MATERIAL SHOWN:
══════
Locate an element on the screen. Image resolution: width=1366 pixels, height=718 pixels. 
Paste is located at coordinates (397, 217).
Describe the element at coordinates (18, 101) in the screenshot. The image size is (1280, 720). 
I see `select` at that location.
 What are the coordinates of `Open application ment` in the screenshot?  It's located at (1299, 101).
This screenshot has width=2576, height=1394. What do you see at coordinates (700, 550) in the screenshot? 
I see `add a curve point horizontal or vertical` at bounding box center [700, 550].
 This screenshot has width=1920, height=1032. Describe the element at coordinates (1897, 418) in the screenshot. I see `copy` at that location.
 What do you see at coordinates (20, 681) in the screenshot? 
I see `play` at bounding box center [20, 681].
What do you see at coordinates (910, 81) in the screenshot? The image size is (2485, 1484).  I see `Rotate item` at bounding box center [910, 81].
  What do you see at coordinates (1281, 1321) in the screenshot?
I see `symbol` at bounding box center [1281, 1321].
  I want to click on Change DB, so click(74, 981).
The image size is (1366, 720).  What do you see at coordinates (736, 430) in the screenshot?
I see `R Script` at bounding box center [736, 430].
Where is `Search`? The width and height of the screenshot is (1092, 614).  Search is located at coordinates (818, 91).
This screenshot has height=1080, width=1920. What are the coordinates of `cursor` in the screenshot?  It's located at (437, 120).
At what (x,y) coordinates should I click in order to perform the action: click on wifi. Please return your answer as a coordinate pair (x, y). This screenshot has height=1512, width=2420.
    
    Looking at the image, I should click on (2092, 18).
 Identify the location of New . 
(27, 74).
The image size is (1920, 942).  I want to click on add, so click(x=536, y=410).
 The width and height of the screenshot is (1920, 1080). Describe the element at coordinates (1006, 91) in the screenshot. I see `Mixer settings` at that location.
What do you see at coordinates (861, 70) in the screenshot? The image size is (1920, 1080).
══════
WHAT YOU SHOULD DO:
Format all of the material above as a numbered list, omitting any blank lines.

EXERCISE ANSWER:
1. Locate an element on the screen. Image resolution: width=1366 pixels, height=718 pixels. 
2. Paste is located at coordinates (397, 217).
3. Describe the element at coordinates (18, 101) in the screenshot. The image size is (1280, 720). 
4. I see `select` at that location.
5.  What are the coordinates of `Open application ment` in the screenshot?  It's located at (1299, 101).
6. This screenshot has width=2576, height=1394. What do you see at coordinates (700, 550) in the screenshot? 
7. I see `add a curve point horizontal or vertical` at bounding box center [700, 550].
8.  This screenshot has width=1920, height=1032. Describe the element at coordinates (1897, 418) in the screenshot. I see `copy` at that location.
9.  What do you see at coordinates (20, 681) in the screenshot? 
10. I see `play` at bounding box center [20, 681].
11. What do you see at coordinates (910, 81) in the screenshot? The image size is (2485, 1484).  I see `Rotate item` at bounding box center [910, 81].
12.   What do you see at coordinates (1281, 1321) in the screenshot?
13. I see `symbol` at bounding box center [1281, 1321].
14.   I want to click on Change DB, so click(74, 981).
15. The image size is (1366, 720).  What do you see at coordinates (736, 430) in the screenshot?
16. I see `R Script` at bounding box center [736, 430].
17. Where is `Search`? The width and height of the screenshot is (1092, 614).  Search is located at coordinates (818, 91).
18. This screenshot has height=1080, width=1920. What are the coordinates of `cursor` in the screenshot?  It's located at (437, 120).
19. At what (x,y) coordinates should I click in order to perform the action: click on wifi. Please return your answer as a coordinate pair (x, y). This screenshot has height=1512, width=2420.
20.     Looking at the image, I should click on (2092, 18).
21.  Identify the location of New . 
22. (27, 74).
23. The image size is (1920, 942).  I want to click on add, so click(x=536, y=410).
24.  The width and height of the screenshot is (1920, 1080). Describe the element at coordinates (1006, 91) in the screenshot. I see `Mixer settings` at that location.
25. What do you see at coordinates (861, 70) in the screenshot? The image size is (1920, 1080).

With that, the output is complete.